I remember jazz music as specific moments with my father, intentional moments with reason and setting. He would always play his favorite tunes on the road, when traveling to or at his childhood home, under a devilish sun where the heat spoke loudly, so much you could see the air and earth move to it. Recalling this drags to my center a thought and an understanding that for my father, jazz music was and is confirmation of a voyage, confirmation of arrival, and a blissful nostalgia. This brings me to understand that for every single listener, music is a different idea; a different message comes with it and the feelings of each feeler, are validated, moved, enhanced, or decreased.
I was settling with the belief that this is a way of feeling and a way of breathing. My father’s favorite jazz tunes, always South African were populated by the sounds of Bhudaza, Hugh Masekela, Zim Ngqawane and Oliver Mtukudzi, a rich culture of African feels. Catchy lyrics and rhythms prompted dance, feet tapping, and head nodding for the two left-feet folk. Scents of brandy, Brentwood pants, and shiny leather shoes. Folk who devoured jazz as I grew, cleaned up quite well and dressed for the occasion. Even if the occasion was a circle of friends under the tree laughing and dancing and mostly just sitting and conversing.
In my teens, learning to listen to music and picking out instruments in songs by pioneers of colorful music the likes of the late Bra Hugh Masekela was a habit I had become fluent with, listening to instruments and rhythms separately gave the music different colors, the trumpet was always a joyful, childlike spirit which could also be stern and assertive when the need arose, later when I learned about the spirit of Amanono, I understood this characters that shows up quite a lot in African Jazz songs. The trumpet, a signature to his songs was always the main character of the scenes painted by his music, even those without voice or words painted worlds one could learn from.

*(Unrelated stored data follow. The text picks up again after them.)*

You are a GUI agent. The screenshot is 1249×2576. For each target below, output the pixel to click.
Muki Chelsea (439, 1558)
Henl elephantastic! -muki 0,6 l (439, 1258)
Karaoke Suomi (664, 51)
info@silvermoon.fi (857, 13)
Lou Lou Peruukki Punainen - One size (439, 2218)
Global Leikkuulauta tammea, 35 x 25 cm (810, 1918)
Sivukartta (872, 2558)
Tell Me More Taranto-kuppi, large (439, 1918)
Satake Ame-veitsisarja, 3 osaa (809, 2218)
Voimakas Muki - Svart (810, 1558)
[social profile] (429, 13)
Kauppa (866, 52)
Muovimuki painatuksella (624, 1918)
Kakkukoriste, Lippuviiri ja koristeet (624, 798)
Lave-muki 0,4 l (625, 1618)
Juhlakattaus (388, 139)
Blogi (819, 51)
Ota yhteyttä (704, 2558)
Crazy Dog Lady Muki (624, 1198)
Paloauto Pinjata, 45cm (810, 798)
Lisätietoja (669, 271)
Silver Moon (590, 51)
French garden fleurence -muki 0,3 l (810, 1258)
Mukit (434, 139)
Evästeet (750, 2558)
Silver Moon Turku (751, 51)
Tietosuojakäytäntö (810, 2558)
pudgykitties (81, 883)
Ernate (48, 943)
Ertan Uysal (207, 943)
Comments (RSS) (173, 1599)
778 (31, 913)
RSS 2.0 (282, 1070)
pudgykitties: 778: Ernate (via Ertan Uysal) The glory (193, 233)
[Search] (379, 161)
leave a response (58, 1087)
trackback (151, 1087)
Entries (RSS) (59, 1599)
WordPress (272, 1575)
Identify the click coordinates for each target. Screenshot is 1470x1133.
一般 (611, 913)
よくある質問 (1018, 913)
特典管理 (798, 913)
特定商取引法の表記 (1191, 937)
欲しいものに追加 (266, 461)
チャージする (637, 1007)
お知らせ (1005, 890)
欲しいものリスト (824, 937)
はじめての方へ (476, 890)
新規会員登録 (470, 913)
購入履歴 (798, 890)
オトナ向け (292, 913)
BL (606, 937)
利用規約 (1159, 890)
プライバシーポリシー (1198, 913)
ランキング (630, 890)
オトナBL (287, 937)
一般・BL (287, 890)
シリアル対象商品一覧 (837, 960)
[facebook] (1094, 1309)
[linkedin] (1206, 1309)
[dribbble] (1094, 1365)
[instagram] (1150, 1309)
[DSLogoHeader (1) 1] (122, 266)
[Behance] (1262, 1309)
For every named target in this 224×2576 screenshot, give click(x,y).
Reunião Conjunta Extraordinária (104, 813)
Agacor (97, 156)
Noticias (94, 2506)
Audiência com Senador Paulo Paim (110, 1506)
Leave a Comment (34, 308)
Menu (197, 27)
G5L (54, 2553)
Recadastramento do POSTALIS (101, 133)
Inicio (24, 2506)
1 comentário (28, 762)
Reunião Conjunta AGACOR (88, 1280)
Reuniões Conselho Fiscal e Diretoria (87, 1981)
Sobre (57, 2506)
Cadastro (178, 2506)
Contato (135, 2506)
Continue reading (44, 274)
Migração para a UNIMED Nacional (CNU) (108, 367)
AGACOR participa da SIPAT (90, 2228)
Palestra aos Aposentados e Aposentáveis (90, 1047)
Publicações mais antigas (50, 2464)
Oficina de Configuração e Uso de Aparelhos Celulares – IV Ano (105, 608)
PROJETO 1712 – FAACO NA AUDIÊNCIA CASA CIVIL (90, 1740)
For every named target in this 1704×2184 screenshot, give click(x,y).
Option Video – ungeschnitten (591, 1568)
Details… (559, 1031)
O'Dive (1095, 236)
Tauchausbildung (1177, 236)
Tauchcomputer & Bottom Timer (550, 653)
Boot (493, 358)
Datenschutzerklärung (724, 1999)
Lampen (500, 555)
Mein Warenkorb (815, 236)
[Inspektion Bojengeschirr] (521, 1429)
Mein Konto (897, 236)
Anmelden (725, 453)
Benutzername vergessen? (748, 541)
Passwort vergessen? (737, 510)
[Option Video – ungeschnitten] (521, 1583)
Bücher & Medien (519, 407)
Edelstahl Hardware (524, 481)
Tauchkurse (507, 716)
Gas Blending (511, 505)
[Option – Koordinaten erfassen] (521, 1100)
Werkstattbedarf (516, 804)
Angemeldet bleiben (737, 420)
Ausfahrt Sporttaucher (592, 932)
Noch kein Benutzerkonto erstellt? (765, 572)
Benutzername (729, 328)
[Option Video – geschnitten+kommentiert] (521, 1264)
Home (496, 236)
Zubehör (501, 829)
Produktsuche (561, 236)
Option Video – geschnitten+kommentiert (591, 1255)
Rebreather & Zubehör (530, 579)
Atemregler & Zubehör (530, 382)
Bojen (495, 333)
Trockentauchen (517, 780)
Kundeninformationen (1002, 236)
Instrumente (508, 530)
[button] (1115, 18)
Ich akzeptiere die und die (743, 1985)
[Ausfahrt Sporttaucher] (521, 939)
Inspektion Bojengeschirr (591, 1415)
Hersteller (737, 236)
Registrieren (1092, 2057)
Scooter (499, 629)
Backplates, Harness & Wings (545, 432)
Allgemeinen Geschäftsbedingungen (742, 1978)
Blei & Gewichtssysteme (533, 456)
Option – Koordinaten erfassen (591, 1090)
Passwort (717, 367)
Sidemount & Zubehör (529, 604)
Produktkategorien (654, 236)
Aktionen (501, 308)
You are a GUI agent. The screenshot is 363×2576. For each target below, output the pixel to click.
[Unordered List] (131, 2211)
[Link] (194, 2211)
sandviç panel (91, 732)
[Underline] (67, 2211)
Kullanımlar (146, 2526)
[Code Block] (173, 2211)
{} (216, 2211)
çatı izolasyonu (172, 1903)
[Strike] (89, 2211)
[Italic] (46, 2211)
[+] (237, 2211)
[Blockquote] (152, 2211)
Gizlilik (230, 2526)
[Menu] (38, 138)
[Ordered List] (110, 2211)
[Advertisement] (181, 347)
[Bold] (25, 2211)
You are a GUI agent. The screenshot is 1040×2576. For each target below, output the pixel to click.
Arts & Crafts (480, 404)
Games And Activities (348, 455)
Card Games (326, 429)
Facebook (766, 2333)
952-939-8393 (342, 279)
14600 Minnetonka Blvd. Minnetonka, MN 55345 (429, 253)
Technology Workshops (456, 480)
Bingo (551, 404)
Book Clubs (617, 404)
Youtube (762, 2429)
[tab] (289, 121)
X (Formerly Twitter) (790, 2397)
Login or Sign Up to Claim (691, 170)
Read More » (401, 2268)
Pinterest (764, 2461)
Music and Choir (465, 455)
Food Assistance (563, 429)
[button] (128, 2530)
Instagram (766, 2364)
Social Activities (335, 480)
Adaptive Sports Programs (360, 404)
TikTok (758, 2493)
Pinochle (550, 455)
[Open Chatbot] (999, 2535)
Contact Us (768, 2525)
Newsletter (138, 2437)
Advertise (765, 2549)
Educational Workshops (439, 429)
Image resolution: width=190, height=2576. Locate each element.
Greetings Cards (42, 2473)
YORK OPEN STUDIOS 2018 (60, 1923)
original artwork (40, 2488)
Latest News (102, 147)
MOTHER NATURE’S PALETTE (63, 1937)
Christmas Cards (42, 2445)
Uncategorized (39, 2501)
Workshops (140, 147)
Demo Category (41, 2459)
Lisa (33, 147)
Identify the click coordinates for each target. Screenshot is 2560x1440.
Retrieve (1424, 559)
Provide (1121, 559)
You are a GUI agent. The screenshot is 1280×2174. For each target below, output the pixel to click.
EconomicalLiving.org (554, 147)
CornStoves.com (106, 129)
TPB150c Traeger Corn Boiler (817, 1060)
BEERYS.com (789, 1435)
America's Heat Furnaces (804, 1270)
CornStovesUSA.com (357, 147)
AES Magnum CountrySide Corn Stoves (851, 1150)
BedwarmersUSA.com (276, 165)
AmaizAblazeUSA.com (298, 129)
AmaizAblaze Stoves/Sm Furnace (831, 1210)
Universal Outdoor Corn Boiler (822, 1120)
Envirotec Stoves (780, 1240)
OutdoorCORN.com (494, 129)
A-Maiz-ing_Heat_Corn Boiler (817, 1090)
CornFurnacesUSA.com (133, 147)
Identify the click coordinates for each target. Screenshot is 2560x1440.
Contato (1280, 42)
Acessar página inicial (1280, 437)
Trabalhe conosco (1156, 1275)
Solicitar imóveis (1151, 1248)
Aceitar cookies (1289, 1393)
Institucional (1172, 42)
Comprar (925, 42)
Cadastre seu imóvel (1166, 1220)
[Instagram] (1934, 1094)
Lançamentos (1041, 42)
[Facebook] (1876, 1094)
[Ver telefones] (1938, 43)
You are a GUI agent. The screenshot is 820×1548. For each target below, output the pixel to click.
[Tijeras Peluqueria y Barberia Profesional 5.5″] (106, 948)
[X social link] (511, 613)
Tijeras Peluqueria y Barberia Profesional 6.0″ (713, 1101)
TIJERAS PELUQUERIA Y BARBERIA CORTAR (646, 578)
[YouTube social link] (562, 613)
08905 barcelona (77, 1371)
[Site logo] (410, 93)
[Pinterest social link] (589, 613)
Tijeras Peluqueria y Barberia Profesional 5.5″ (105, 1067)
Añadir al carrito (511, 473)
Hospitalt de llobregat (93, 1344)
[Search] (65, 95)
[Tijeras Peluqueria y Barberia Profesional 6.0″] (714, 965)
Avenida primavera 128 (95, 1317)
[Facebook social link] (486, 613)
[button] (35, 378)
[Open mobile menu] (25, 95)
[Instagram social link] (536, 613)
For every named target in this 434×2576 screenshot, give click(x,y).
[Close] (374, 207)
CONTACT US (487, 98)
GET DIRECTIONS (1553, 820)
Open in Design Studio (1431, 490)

When the late Hugh Masekela, and Oliver Mtukudzi came together, more especially in Tapera, I felt a sense of care. The music carried a parent-like energy, a love-filled village coming together under a morula tree to discuss a way forward on how they could save their future, the young. It was with listening to a mix of artists that gave Jazz its colors. It would always be Jazz music but only with the other. Every artist’s contribution to the genre made this huge village of a unified culture with a thousand pages of stories and colors and people and spirits that would stem from each song.
This wholesome past of listening innocently led to this gentle love for the colorful genre, of jazz. Of course a gift for words that built poems and stories out of nothing but breath was a great force of direction into the stream of music, where in digging deep one found the likes of late Moses Molelekwa. A song that I will always hold dear, genes and Spirits resonated with something inside my spirit I can never fathom. Learning of his story and how he left the world left me feeling like I had lost a great healer and muse. In his music, emotions shift gently, and inexplicable. That is one thing I find amazing about Jazz music. The ability to send messages that are without words across the world and the magical ability to bring like-minded people together and in one tune.
So in conclusion, for now, Jazz is a huge village populated by amazing artist translations of the world, experiences, culture, and people. It cannot be easy to interpret a jazz song without lyrics, but feeling and experiencing some of the messages or intentions of the musician is an effortless reaction to the music itself.